Wie können wir dem Rechnung tragen?
Ich finde es zum Beispiel nicht gut, wenn die Mitarbeitenden der Spitex in Privatkleidern arbeiten. So nimmt der Mensch mit Demenz sie noch mehr als Eindringlinge in seine Wohnung wahr. Wenn die Mitarbeitenden ihre weisse Schürze tragen, ist ihm klar: Hier kommt eine medizinische Person.
Ich finde auch das sogenannte Normalitätsprinzip der Demenz-Wohngemeinschaften und Bauernhöfe nicht richtig. Was soll denn «normal» sein in dieser Situation?
Am wirksamsten sind Kompetenz und Empathie der Pflegenden und Angehörigen.
Wird die Architektur überbewertet?
Der ganze Rahmen und die Architektur der Institutionen ist in den letzten 20 Jahren aus Marketing-Gründen eindeutig überbewertet worden. Sinnesgärten, Feng Shui und so weiter sind schön, aber sekundär.
Busstation, Nostalgiezimmer und Sinnesgärten verkaufen sich eben gut.
Dabei geht vergessen, dass das Primäre in den Begegnungen stattfindet. Bei einem Besuch des Dementia development service in Schottland sah ich Heime, die sehr einfach ausgestattet waren. Sie boten trotzdem eine exzellente Demenzbetreuung mit grossen Hintergrundwissen – ohne Firlefanz und Interpretationen: Das ist für mich Qualität.
Sie sagen, es tut Menschen mit Demenz in einem späten Stadium der Krankheit nicht gut, wenn man sie mit der Vergangenheit konfrontiert. Sie gehen noch einen Schritt weiter und sagen, man soll diese Menschen nicht mehr mit ihrem Namen ansprechen.
Nicht alle, man muss es zuerst herausfinden.
Welche Erfahrungen machen Sie damit?
Sehr gute. Es geht vor allem darum, dass man sprachlich mehr im Allgemeinen bleibt. Wenn in einer Demenz die Entfremdung zur eigenen Person weit fortgeschritten ist, sollte man die Menschen mit Demenz nicht mehr mit ihrem Namen ansprechen. Dann, wenn sie nicht mehr realisieren, dass sie einen Namen haben, wenn sie sich nicht mehr erkennen, wenn sie nicht mehr wissen, wie alt sie sind.

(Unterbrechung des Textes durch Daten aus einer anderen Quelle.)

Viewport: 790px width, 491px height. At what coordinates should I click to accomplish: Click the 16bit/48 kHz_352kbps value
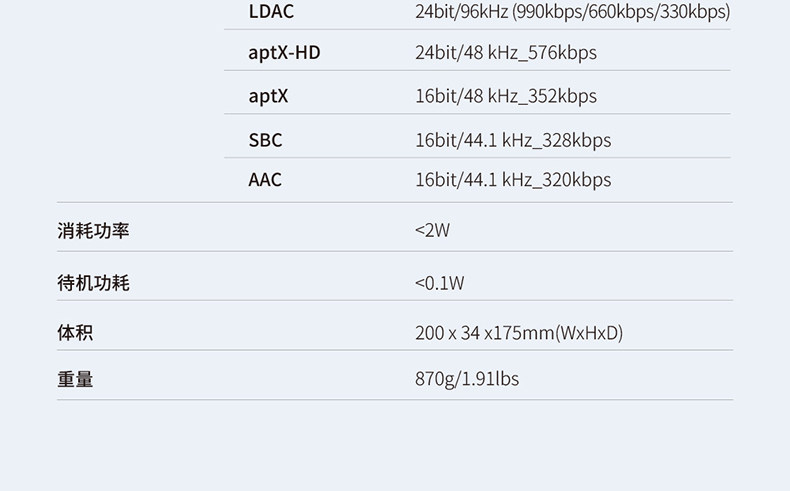(x=505, y=96)
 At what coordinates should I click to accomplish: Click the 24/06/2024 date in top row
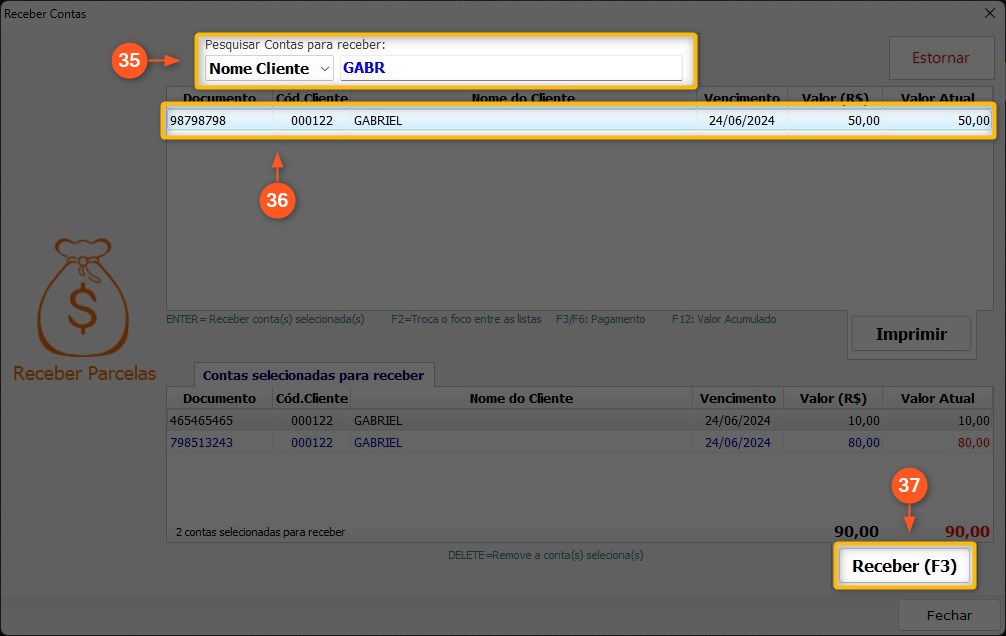pyautogui.click(x=740, y=120)
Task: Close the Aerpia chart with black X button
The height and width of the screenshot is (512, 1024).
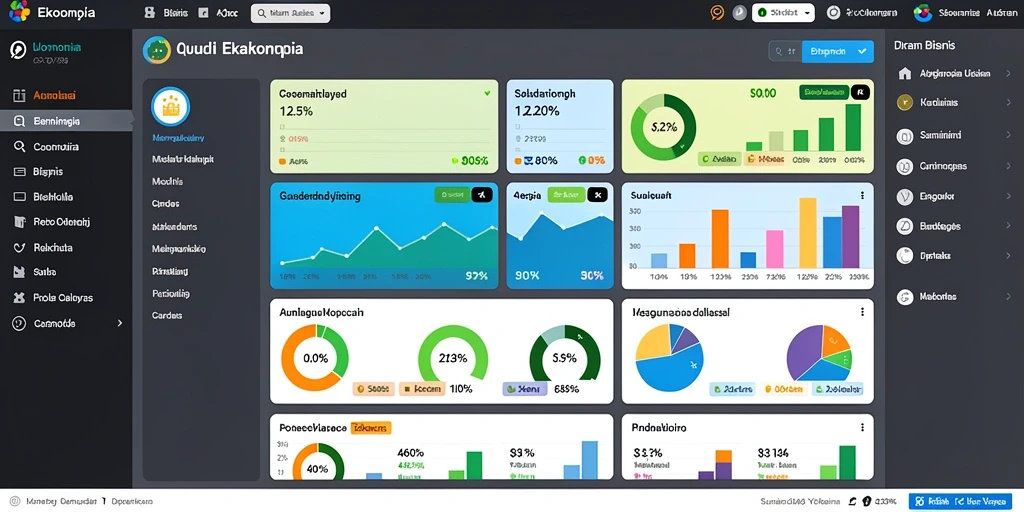Action: [597, 195]
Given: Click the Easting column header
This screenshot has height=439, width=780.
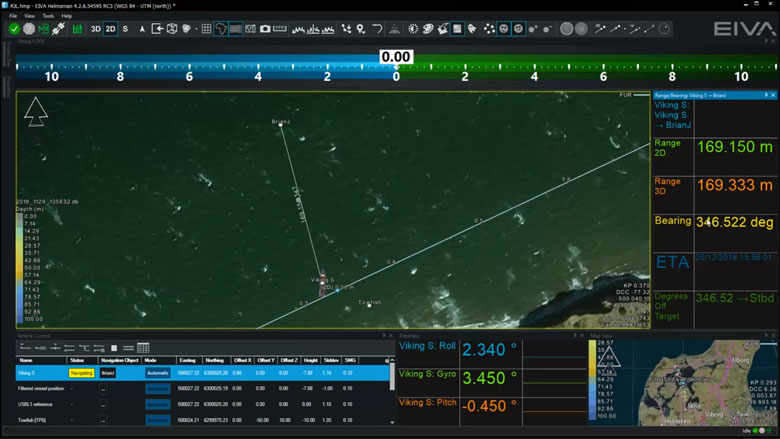Looking at the screenshot, I should coord(187,360).
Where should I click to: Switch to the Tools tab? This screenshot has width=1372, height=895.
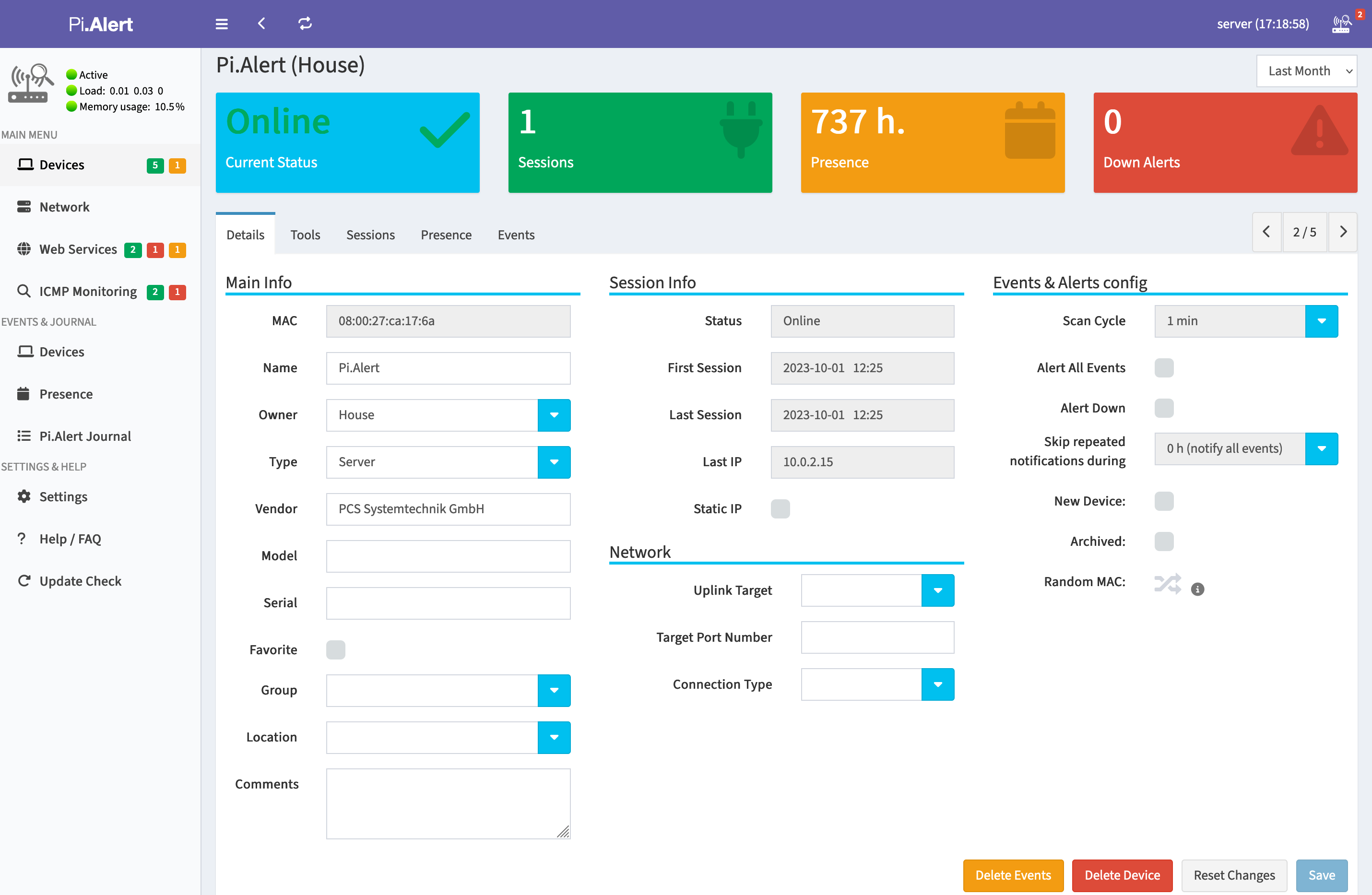305,235
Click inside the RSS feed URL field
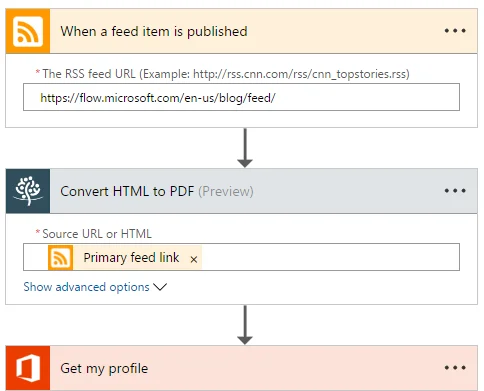 point(241,97)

Ihr Geburtsdatum wissen sie oft noch lange, das ist faktisches Wissen. Aber ihr Alter können sie nicht mehr nennen. Dann sollte man auf die Nennung des Namens verzichten. Wenn man diese Menschen zu etwas auffordern oder motivieren will, sollte man sprachlich im Allgemeinen bleiben. Zum Beispiel sagen: «Jetzt ist es Zeit.» Oder nur den Infinitiv verwenden, liebevoll.